Pourquoi cette idée toute simple ne s’est-elle jamais imposée ?

Elle s’est imposée ailleurs, le succès de l’Allemagne est dû à cela. Quand Merkel est arrivée au pouvoir, elle a remplacé la taxe sur le travail par de la TVA. Depuis lors, le chômage a baissé, l’économie allemande n’a jamais aussi bien marché que maintenant. Elle a fait ça avec un pourcentage relativement réduit, mais significatif. Sarkozy a voulu le faire, mais ce ne fut pas le cas.

Quel est votre regard sur le redéploiement économique de la Wallonie avec les plans Marshall notamment.

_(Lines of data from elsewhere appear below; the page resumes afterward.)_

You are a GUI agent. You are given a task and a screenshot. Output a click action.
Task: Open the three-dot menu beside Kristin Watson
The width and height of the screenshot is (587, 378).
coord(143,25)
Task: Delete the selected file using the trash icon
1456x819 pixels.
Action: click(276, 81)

Le problème de la Wallonie, c’est qu’on a trop longtemps pensé que l’argent allait tomber du ciel. Maintenant, il y a une prise de conscience au niveau wallon qu’il faut essayer de mieux travailler, la volonté existe. Les dépenses publiques sont certainement beaucoup trop élevées, et il y a beaucoup trop de partenariat public privé en Wallonie qui, finalement, vont profiter à certains opérateurs privés, mais qui vont être payés par les contribuables. Et quand je vois la gare des Guillemins, à Liège, et je sais que ça a coûté 460 millions, c’est carrément du gaspillage. Je prends régulièrement le train là-bas, ce n’est pas confortable du tout en hiver parce tout est ouvert, c’est glacial.

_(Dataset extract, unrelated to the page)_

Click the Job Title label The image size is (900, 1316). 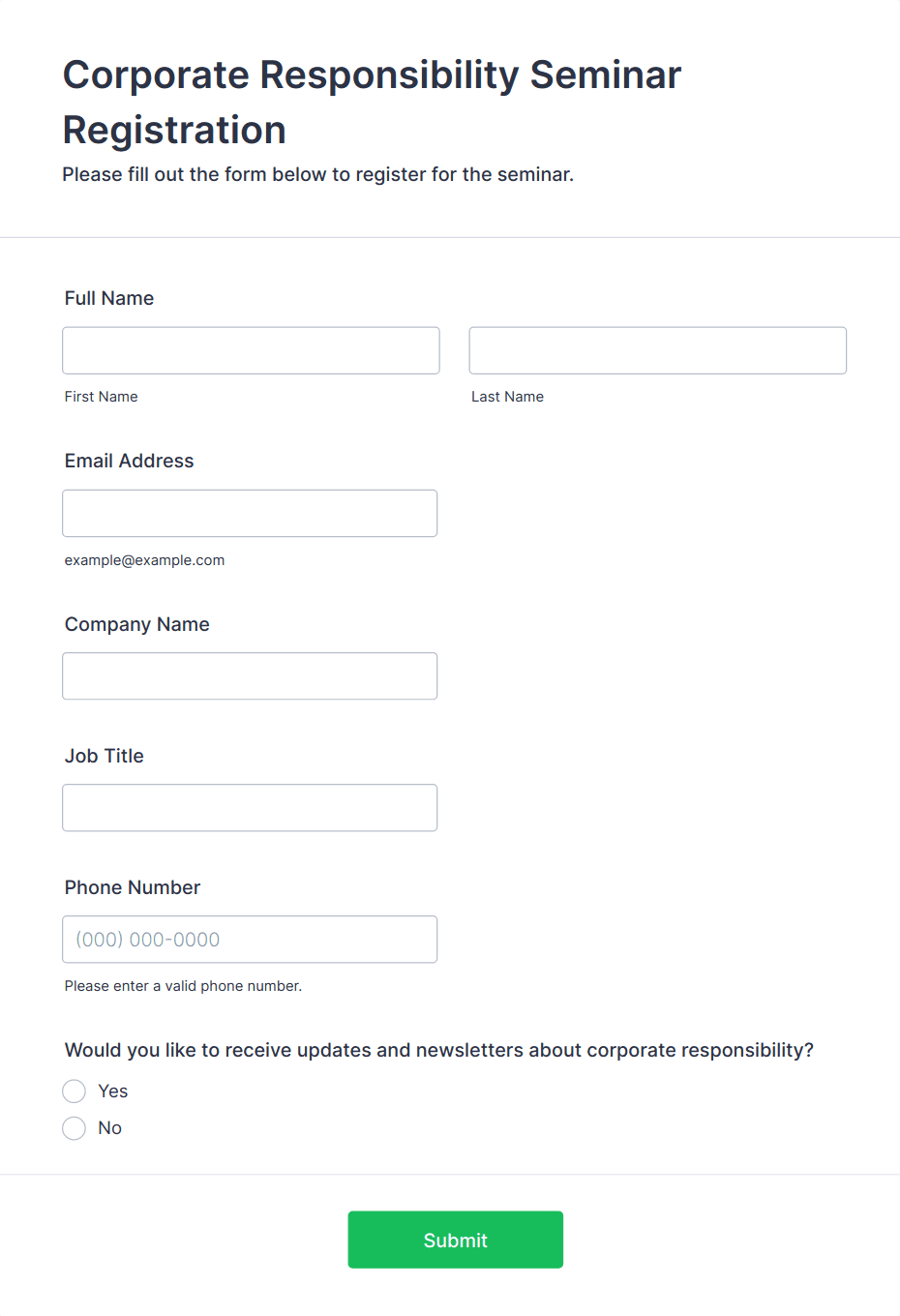pyautogui.click(x=105, y=756)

Que pensez-vous d’une harmonisation fiscale au niveau européen ?

La compétition fiscale fait en sorte que certains pays soient moins dépensiers que d’autres. On peut avoir une TVA plus ou moins commune, par exemple, mais une compétition de la fiscalité est une bonne chose, comme ça, on peut toujours aller dans un pays mieux géré et plus raisonnable. C’est ce qui va se passer. Comme les entreprises ont déjà délocalisé vers des pays plus performants, ça va se passer maintenant avec les personnes physiques. Où y a-t-il de bonnes écoles ? Où puis-je me balader le soir sans être agressé ? Où les impôts ne sont-ils pas trop élevés ? Pas seulement les riches, mais les ingénieurs, les médecins, ceux qui apportent une valeur ajoutée à la société vont se délocaliser, et donc il y aura une compétition entre les Etats.